> _EXTRACT PROVIDED_:
● ● ● ●

Arvind Padmanabhan writes about Modi’s right hand man and his growing clout
That the defence portfolio will be taken away from Arun Jaitley was a given. The lawyer-politician, who will turn 62 next month, had himself said in as many words that it was an additional charge he was holding, which would be assigned to someone else at the first given opportunity.
But the allocation of information and broadcasting ministry in the latest cabinet reshuffle — in addition to his existing portfolios of finance and corporate affairs — is signal enough as to who remains the most trusted man in Prime Minister Narendra Modi’s council of ministers.
Jaitley may figure at the third place in the actual pecking order, as listed in communiqué from Rashtrapati Bhavan on portfolio allocation of the 65 members, excluding Modi himself. He figures after Home Minister Rajnath Singh and External Affairs Minister Sushma Swaraj, in that order.
Yet, there are several reasons why this former president of the Delhi University Students Union has emerged more powerful than some of his peers. The finance portfolio in itself is a formidable one, since it is at the core of any of the programmes of the government that require fiscal allocations.

● ● ● ●

> _DATA TO EXAMINE_:
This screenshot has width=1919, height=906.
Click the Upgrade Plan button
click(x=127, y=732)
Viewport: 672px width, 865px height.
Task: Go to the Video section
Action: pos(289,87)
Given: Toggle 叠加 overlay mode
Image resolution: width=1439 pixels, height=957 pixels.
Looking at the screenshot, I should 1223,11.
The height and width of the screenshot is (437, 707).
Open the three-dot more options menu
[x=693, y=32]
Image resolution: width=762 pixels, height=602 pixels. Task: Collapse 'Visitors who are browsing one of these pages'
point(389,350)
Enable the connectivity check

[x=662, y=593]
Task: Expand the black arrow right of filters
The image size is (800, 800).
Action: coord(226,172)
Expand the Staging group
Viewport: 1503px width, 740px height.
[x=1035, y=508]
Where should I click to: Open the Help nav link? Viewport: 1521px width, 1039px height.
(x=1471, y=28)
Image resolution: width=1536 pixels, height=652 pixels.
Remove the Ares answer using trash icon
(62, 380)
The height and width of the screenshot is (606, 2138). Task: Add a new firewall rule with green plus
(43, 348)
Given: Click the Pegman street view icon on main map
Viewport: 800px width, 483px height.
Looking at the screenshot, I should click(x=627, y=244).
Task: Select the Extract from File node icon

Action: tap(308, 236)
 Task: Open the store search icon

● ● ● ●

> _ABOUT THIS EXERCISE_: Please reproduce the part of the article on Arun Jaitley's portfolios starting at "But the allocation" and ending at "in that order.", word for word.

> _ANSWER SPACE_:
But the allocation of information and broadcasting ministry in the latest cabinet reshuffle — in addition to his existing portfolios of finance and corporate affairs — is signal enough as to who remains the most trusted man in Prime Minister Narendra Modi’s council of ministers.
Jaitley may figure at the third place in the actual pecking order, as listed in communiqué from Rashtrapati Bhavan on portfolio allocation of the 65 members, excluding Modi himself. He figures after Home Minister Rajnath Singh and External Affairs Minister Sushma Swaraj, in that order.